A criação de um Grande Conselho de mais de 3.000 cidadãos, devida em grande parte à pregação de Savonarola, imitando o maggior consiglio veneziano, era exclusivamente responsável pela legislação e as eleições para cargos oficiais. Tal, significou uma radical reforma constitucional que, embora ampliando substancialmente a participação ativa dos cidadãos na política, tornou possível para uma elite política manter um papel predominante no governo de Florença. Mesmo assim, o descontentamento patrício com as crescentes tendências democráticas no Grande Conselho levou em 1502 à transformação do gonfaloneirato de justiça num cargo vitalício. Não obstante, não foi a oposição interna, mas a pressão militar resultante da batalha de Ravena, que constituiu a principal causa da queda do regime republicano e do restabelecimento dos Medici em 1512. 

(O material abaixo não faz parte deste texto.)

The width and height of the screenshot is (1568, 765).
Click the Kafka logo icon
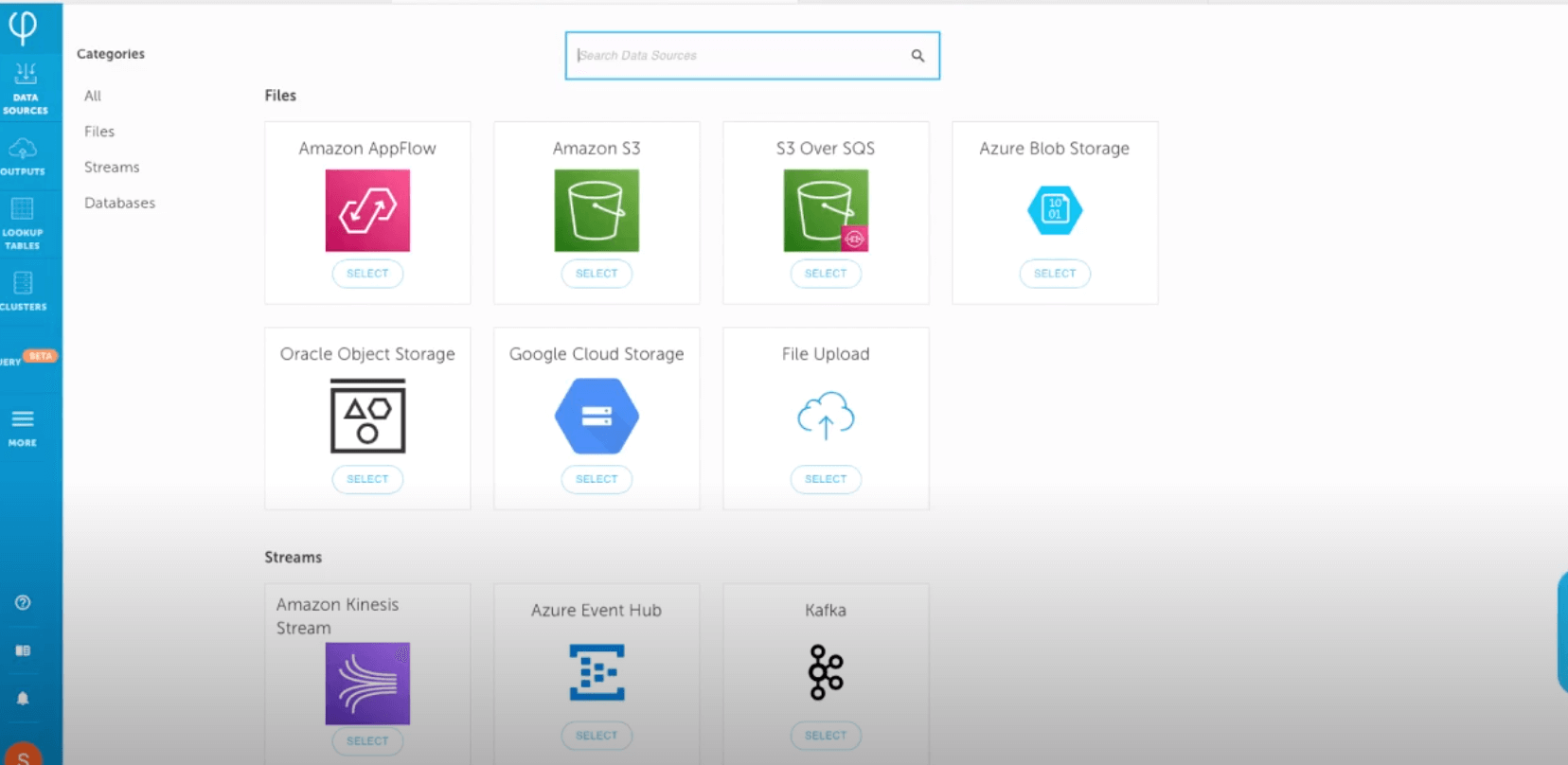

Com seu claro reconhecimento da autoridade papal e suas tentativas, quer bem-sucedidas quer frustradas, de realização da unidade cristã, o Concílio de Florença revela elementos de fraqueza e de força no movimento conciliar do século XV. Em 1437, o papa Eugénio IV transferiu o pernicioso Concílio de Basileia para Ferrara e em 1438 para Florença. Um grupo remanescente permaneceu em Basileia, num desafio ao papa. Uma poderosa delegação grega visitou o Concílio, chefiada pelo imperador bizantino João VIII, procurando ajuda militar para Constantinopla e oferecendo em troca a união religiosa; fórmulas de acordo, mediante concessões mútuas, foram combinadas em relação a divergências teológicas a respeito da cláusula Filioquee, o tipo de pão usado para a Eucaristia. Em compensação, iniciava-se uma Cruzada com patrocínio papal, mas que foi desbaratada em Varna em 1444. A queda de Constantinopla, em uma década, liquidou todas as esperanças de união.

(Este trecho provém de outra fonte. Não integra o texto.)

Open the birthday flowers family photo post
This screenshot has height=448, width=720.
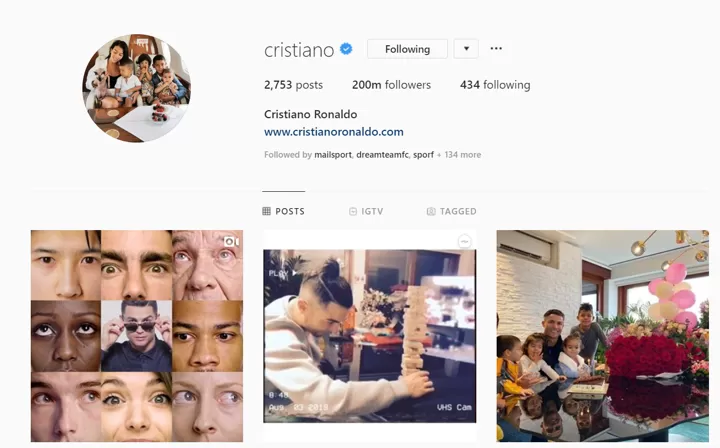point(602,336)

Outras uniões religiosas estabelecidas em Florença foram mais permanentes: os latinos foram unidos à Igreja copta do Egito (1440), aos arménios (1439), caldeus e maronitas (1445). O Concílio também desferiu um significativo golpe nos elementos do movimento contra o papa. Sérias deliberações com os gregos tiveram lugar em Florença, não em Basileia; considerou-se que a autoridade suprema residia no papa e não no Concílio per se. Após a morte de Eugénio IV (1447), Nicolau V conseguiu a reconciliação com os cardeais recalcitrantes que permaneceram em Basileia.